> **About this exercise**
Going from the line that contains "The image size is (287, 287)." to the last line of the material below, repeat every line exactly.

> **Records provided**
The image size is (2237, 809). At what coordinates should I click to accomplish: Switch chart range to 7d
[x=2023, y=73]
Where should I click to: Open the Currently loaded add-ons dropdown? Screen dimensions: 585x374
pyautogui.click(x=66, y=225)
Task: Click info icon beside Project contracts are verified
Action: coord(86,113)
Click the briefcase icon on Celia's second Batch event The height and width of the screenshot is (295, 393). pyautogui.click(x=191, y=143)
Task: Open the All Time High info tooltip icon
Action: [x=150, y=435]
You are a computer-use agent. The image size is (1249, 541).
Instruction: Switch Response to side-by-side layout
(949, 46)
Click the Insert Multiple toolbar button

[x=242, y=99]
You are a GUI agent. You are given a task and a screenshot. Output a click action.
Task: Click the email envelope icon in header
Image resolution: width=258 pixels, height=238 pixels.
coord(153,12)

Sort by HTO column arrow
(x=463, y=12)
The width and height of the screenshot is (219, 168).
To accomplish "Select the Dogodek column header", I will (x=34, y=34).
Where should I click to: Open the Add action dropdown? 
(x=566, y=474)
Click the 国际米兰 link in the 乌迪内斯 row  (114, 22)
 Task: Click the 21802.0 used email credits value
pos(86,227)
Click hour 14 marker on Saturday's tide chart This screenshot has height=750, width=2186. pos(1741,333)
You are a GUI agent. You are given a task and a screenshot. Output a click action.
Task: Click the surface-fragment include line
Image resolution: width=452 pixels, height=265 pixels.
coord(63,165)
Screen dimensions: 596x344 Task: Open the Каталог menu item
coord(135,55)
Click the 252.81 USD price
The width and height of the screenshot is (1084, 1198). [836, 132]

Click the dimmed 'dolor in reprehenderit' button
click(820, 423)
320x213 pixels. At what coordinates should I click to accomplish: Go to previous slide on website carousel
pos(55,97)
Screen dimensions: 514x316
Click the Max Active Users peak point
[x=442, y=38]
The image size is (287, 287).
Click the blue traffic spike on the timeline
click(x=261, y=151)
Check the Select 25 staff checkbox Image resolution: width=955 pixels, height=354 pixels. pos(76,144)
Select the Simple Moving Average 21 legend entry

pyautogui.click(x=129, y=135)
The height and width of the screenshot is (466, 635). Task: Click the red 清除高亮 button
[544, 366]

> **Answer section**
The image size is (287, 287).
Click the blue traffic spike on the timeline
click(x=261, y=151)
Check the Select 25 staff checkbox Image resolution: width=955 pixels, height=354 pixels. pos(76,144)
Select the Simple Moving Average 21 legend entry

pyautogui.click(x=129, y=135)
The height and width of the screenshot is (466, 635). Task: Click the red 清除高亮 button
[544, 366]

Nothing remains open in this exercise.